前だけしか見ない。
足の回転速度を上げていき、前傾姿勢から少しずつ体を起こしていく。後ろなんか絶対に見ない。ただ僕は後ろから声がかかるのを静かに待つ。
テイクオーバーゾーンの半分を越える。後ろから足音が聞こえてくるが、まだ追いつかないのか。
テイクオーバーゾーンの四分の三を切っている。だけど、お前が言ったんだ。
―――お前を振り切るくらい本気で走れ。
木山がそう言ってくれた後の練習では一度しか成功しなかったけど、僕はお前を信じているぞ。だが、あと三歩でテイクオーバーゾーンを越えてしまう。
「ハイッ」
僕は反射的に右手を後ろに出した。その瞬間、プラスチックの筒が僕の手に当たり、パンッと乾いた音が聞こえた。
あと一歩でテイクオーバーゾーンを越えてしまうところで、僕は右手に力を込めて、右腕を前に振った。間違いなく僕の右手にはバトンが握られている。
「行け、大智」
背中から熱風を受けた気がした。だが、その熱風は僕にとって追い風になる。
ああ。任せろ、雅人。
僕はギアを上げて、ぐんぐんと加速していく。だが、後ろから足音が聞こえ、僕の視線の端に青色のバトンが見えた。
大川だ。
陸上部に二年半所属して、部内で短距離が一番速いと言われている大川がただの帰宅部なんかに負けてはいられないのだろう。その上、僕は二か月で陸上部を辞めた半端者だ。絶対に負けられない、という気迫が足音からわかる。
だが、知ったことではない。
僕にだって負けられない理由がある。背中に受けた追い風が僕をここまで連れてきたんだ。カーブを曲がり切り、あとは直線。僅か三十メートルほどしかない。

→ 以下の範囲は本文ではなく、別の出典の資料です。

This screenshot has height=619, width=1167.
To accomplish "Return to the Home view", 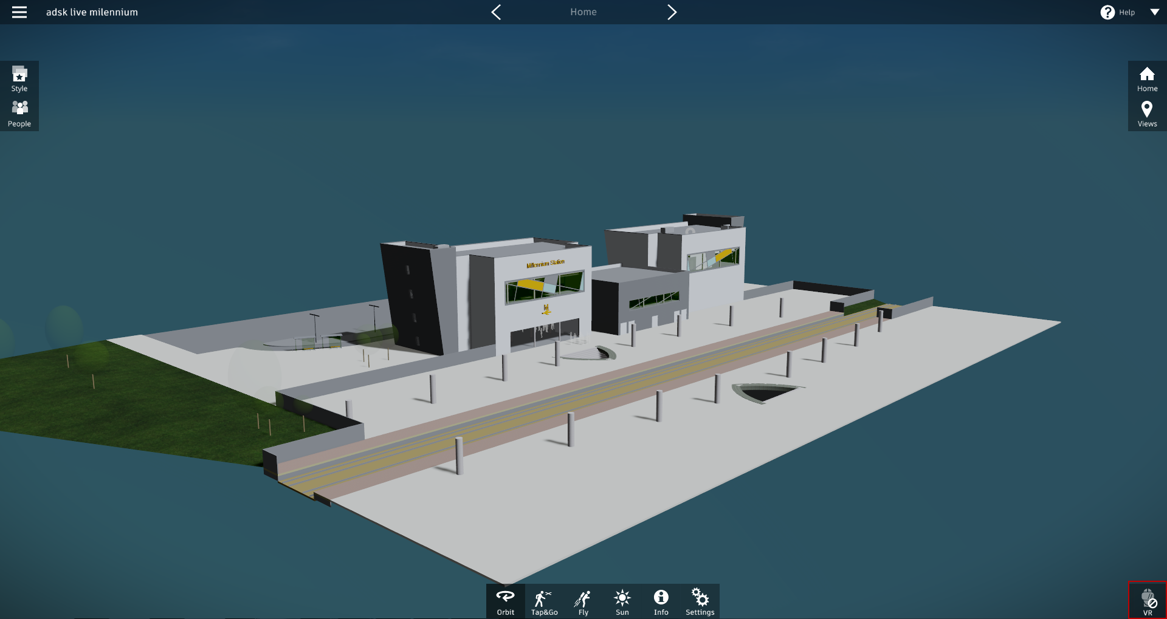I will [1146, 79].
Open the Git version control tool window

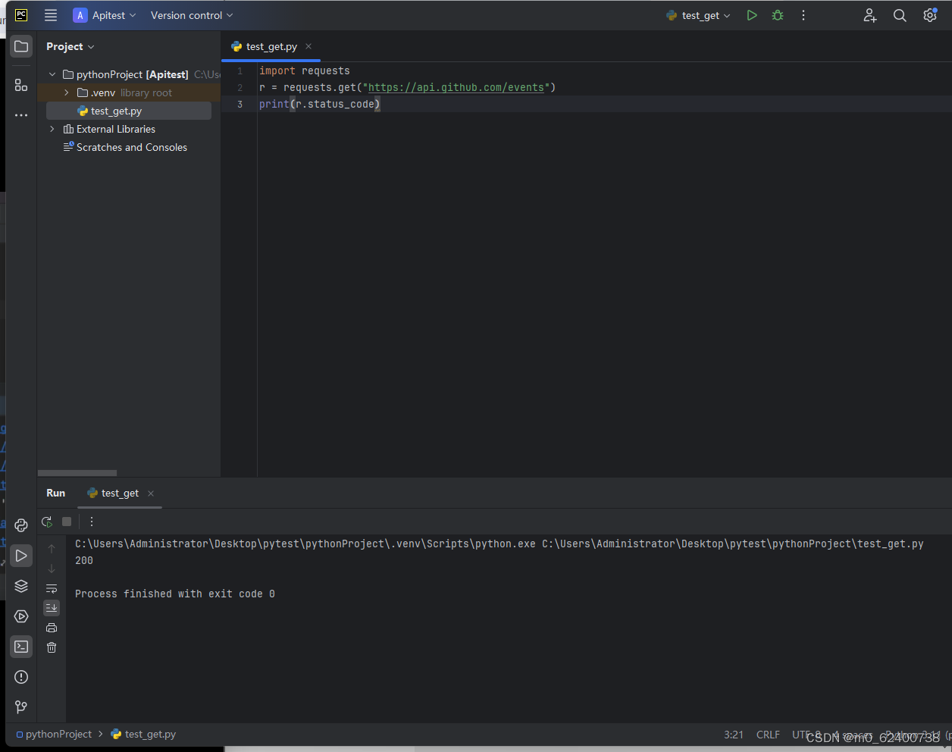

僕は最大限ギアを上げて、足の回転数を上げていく。それと同時に足のストライドも少しずつ広げていく。隣には陸上部で綺麗なフォームで走っている大川がいるが、そんなことはお構いない。きっと傍から見たら僕のフォームは滅茶苦茶だろう。
肺が酸素を求めて焼けるように苦しい。
全身が高熱を帯び、内側から何かが飛び出してきそうな感覚に襲われる。
だけど、目の前にはもう誰もいない。白線しか見えない。
ああ、そうだ。
この快感だ。
僕はこの快感をずっと求めていたんだ。
僕の体はナイロン素材の白線を切り裂いた。